═══ Stored rows ═══

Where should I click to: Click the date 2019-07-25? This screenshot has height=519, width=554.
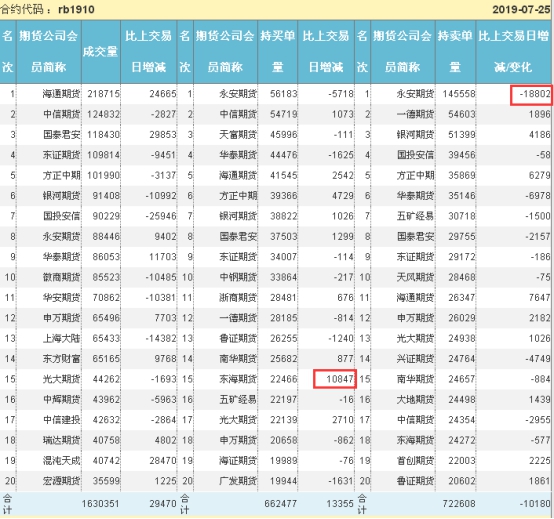click(x=521, y=10)
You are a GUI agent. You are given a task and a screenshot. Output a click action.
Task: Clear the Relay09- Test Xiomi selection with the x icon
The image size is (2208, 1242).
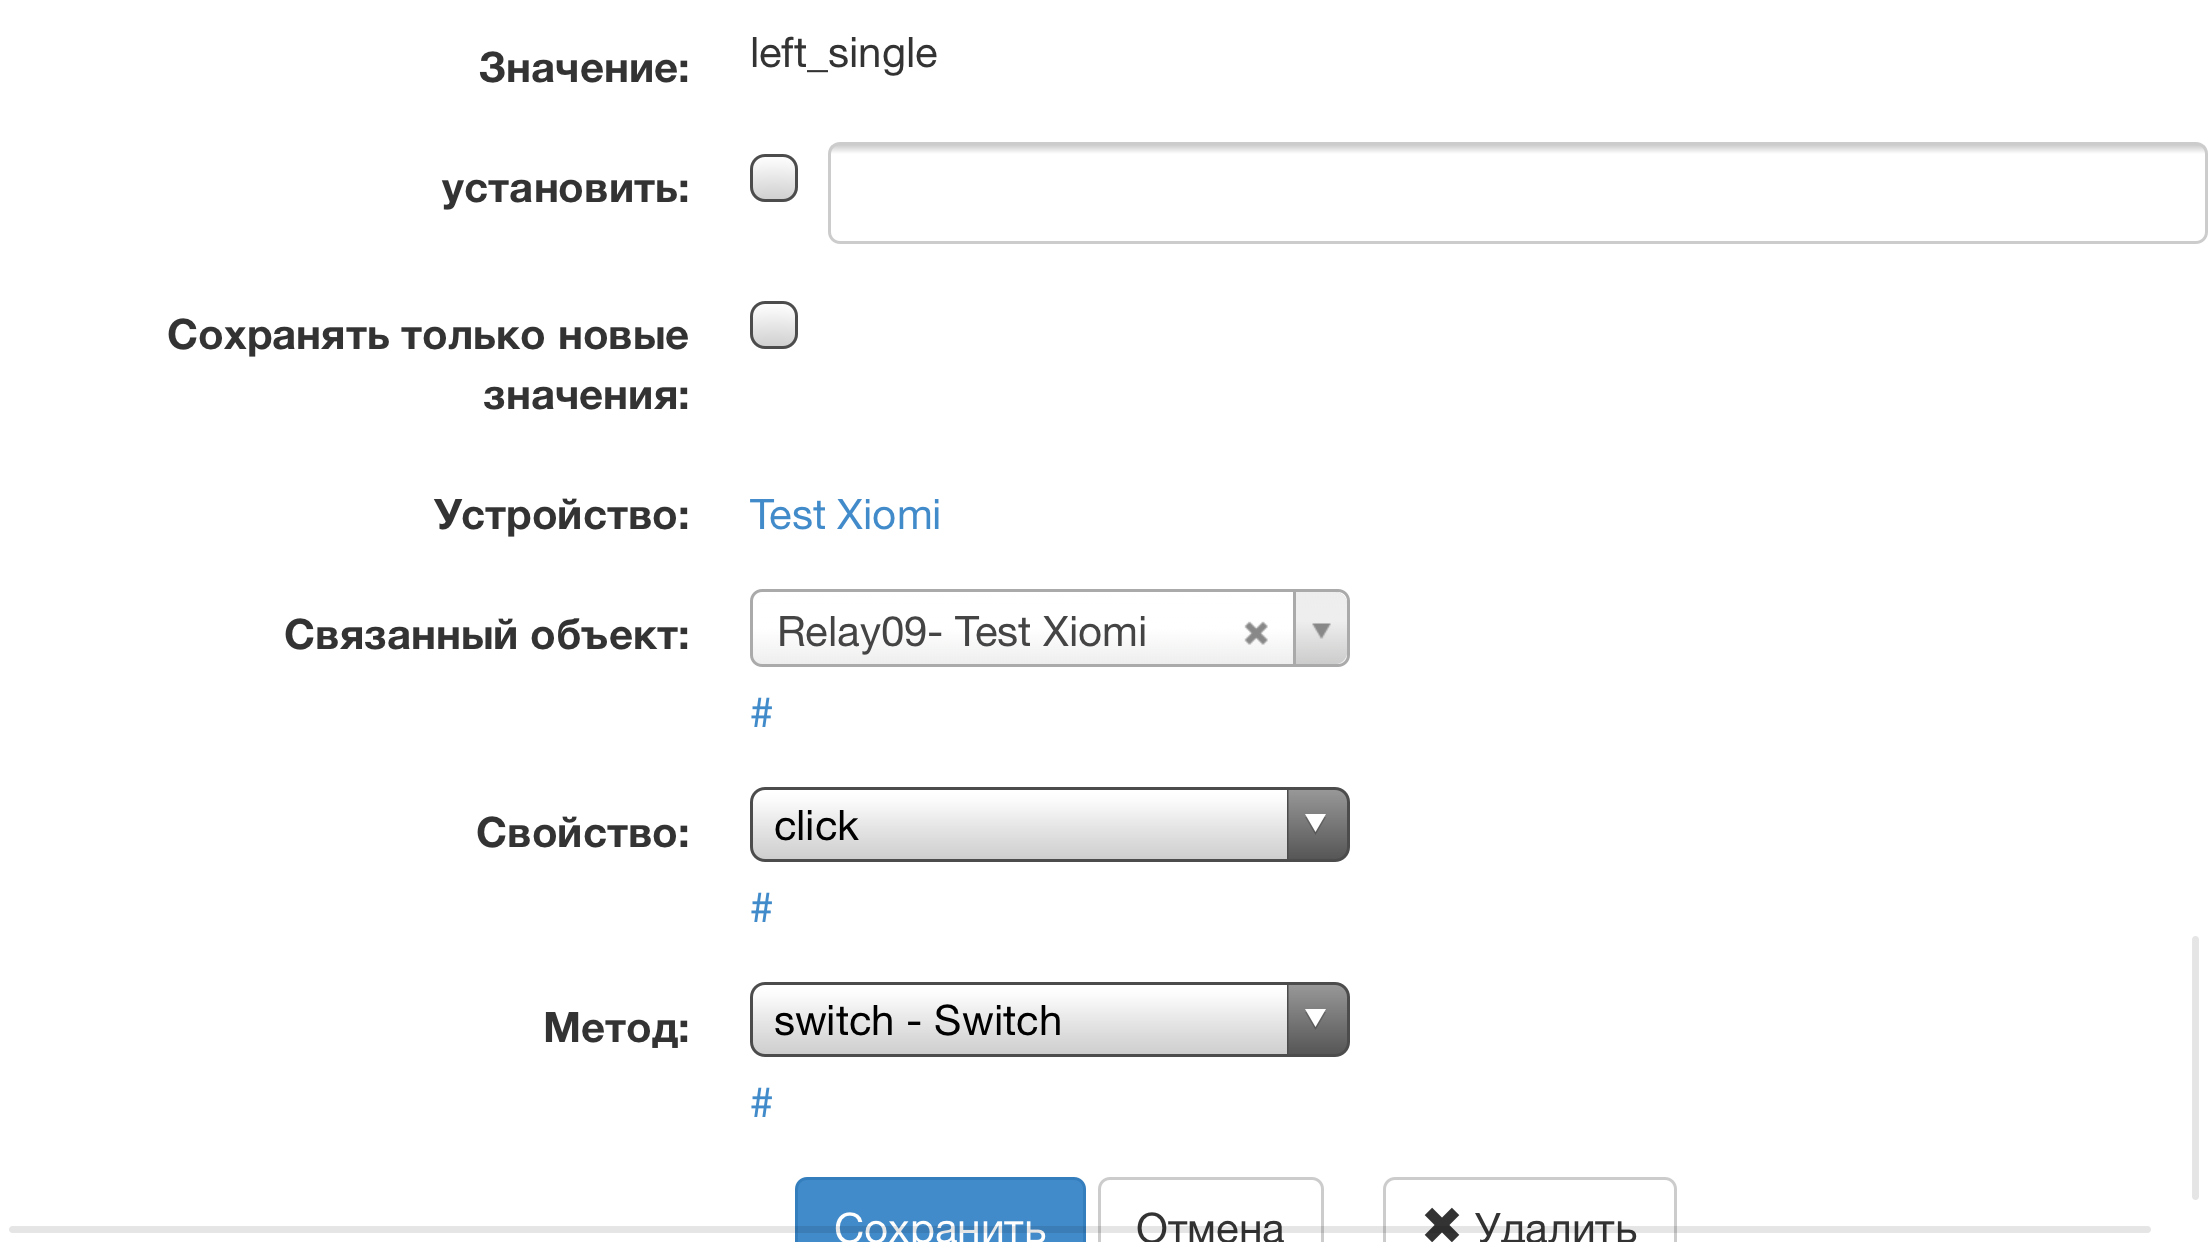(x=1256, y=630)
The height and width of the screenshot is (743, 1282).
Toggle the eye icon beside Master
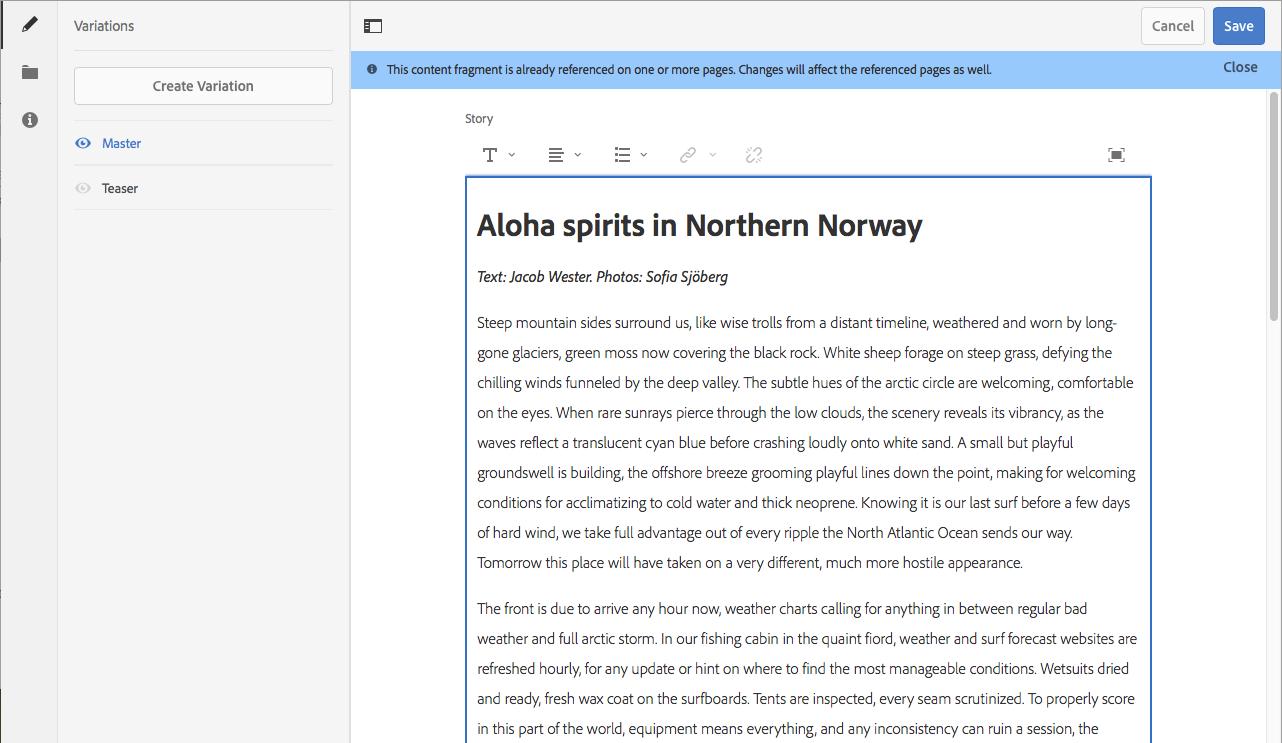pos(84,144)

═══

● **Problem to solve**:
Please reproduce the items from the line containing "The height and" through the end of the items, leaving out the pictures.

● **Written response**:
The height and width of the screenshot is (743, 1282).
Toggle the eye icon beside Master
pos(84,144)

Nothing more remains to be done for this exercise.